33 weeks to go…

by Max Akroyd

As I was saying, these animals are wonderful. In my mind’s eye this small farm is, in waking hours, a Gaugin-vivid picture of animal industry.

The surrounding hedgerows are kept in check by the goats. The land is patrolled by our dogs to keep the foxes and other undesirables out, and a similar relationship pertains to the ducks and slugs and the cats and mice. As I relax prematurely with a cup of tea, the pigs keep digging the soil contentedly, the hens dutifully scratch away the thatch, and the geese ready the next bit of ground for mulching. If this system is qaint – archaic, even – I’d hate to dream of efficiency and progress.

Of course no reality is that idyllic. Goats always want to do the exact opposite of the thing on offer. I’ve had my gooseberries exfoliated by a goat recently – and I can tell you – it’s a painful experience. Injecting that much mischief into the heart of your fruit and vegetable production is fraught with risk. Same with pigs: their respect for the kick of an electric fence can be borderline if another pig of the opposite sex is calling…

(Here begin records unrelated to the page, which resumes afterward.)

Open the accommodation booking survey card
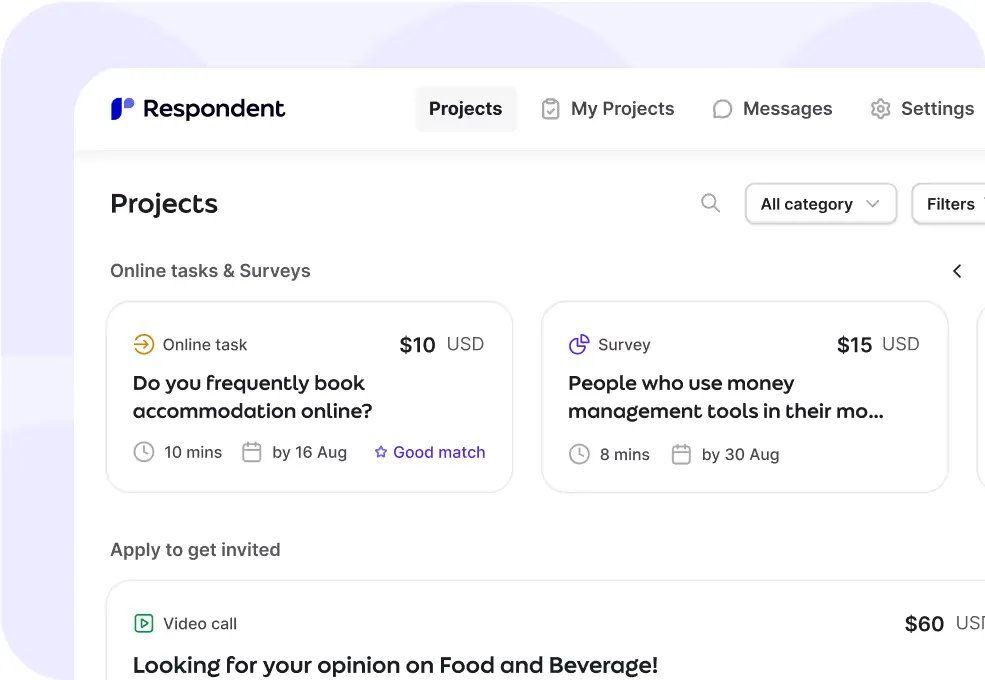 pos(309,396)
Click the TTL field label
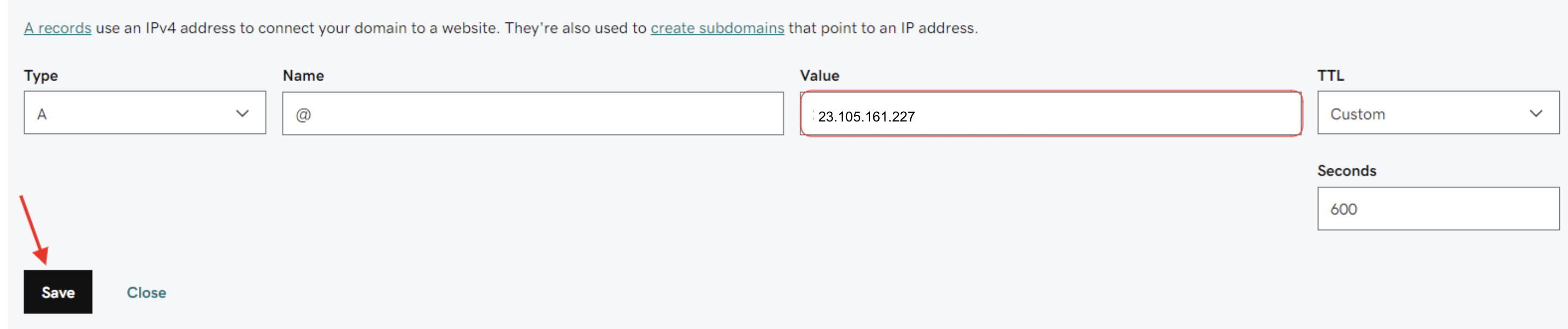The image size is (1568, 329). pyautogui.click(x=1331, y=76)
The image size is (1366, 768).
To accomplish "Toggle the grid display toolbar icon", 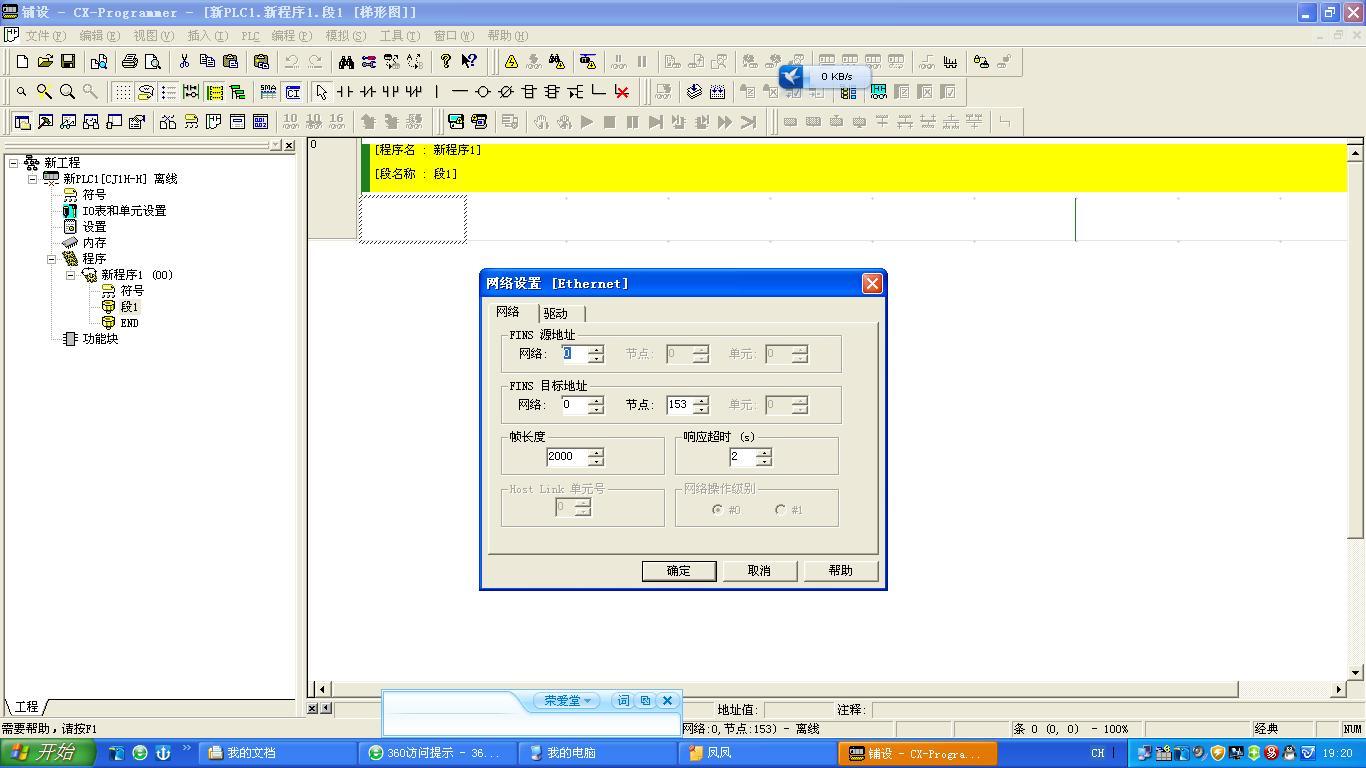I will [122, 92].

Sometimes, other mishaps occur. Up very early the other morning I let Lucy Dog out for her morning constitutional. Someone forgot to tell her that the daddy pigs’ electric fence had been re-configured. A few hours later, vaguely wondering where on earth she’d got to, I eventually found her on the wrong side of the wires being sniffed and oinked at by two very puzzled pigs. The look on her face resembled that of a nun who had wandered into the footballers’ changing room…

But generally speaking, thanks entirely to the animals, the rotovator is redundant, the hedgetrimmer rusts on a shelf…

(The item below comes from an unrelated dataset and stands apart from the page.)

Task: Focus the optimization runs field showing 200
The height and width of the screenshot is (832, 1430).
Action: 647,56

However, the one piece of machine tyranny I still can’t shake off decisively is that of the lawnmower. This despite the fact that I don’t even need lawns, I need hay. So what’s the point? If there is a logic to a nice ride-on mower, one that would cost more than our car (and bind me to hydrocarbons and the bank manager’s whim) it would be to recoup some of the many hours wasted mowing instead of sowing. The issue is pressing because, like its owner, my present little mower has given great service to the garden but is, well, a bit knackered as a result.

So, gentle reader, help me decide. Do I exchange freedom for order? Or is it possible to have access and visual acceptability in a garden without the sharp cut of the mower, to have a field without short grass? Is there an animal which could do the job for me??

To the left of the buildings is the area where the fruit and vegetable beds are now, although they only occupy three-fifths of the space. The rest comprises grass paths and plenty of rough meadow either being tamed by our animals or left to make hay.

If Google’s drone should pass overhead today it would record an unruly maze of beds, docks as tall as giraffes and a prematurely-geriatric tramp lying in the long grass pondering this and that and hoping for ingenious, time/money-saving suggestions…

(Only one dog was slightly electrocuted in the making of this post.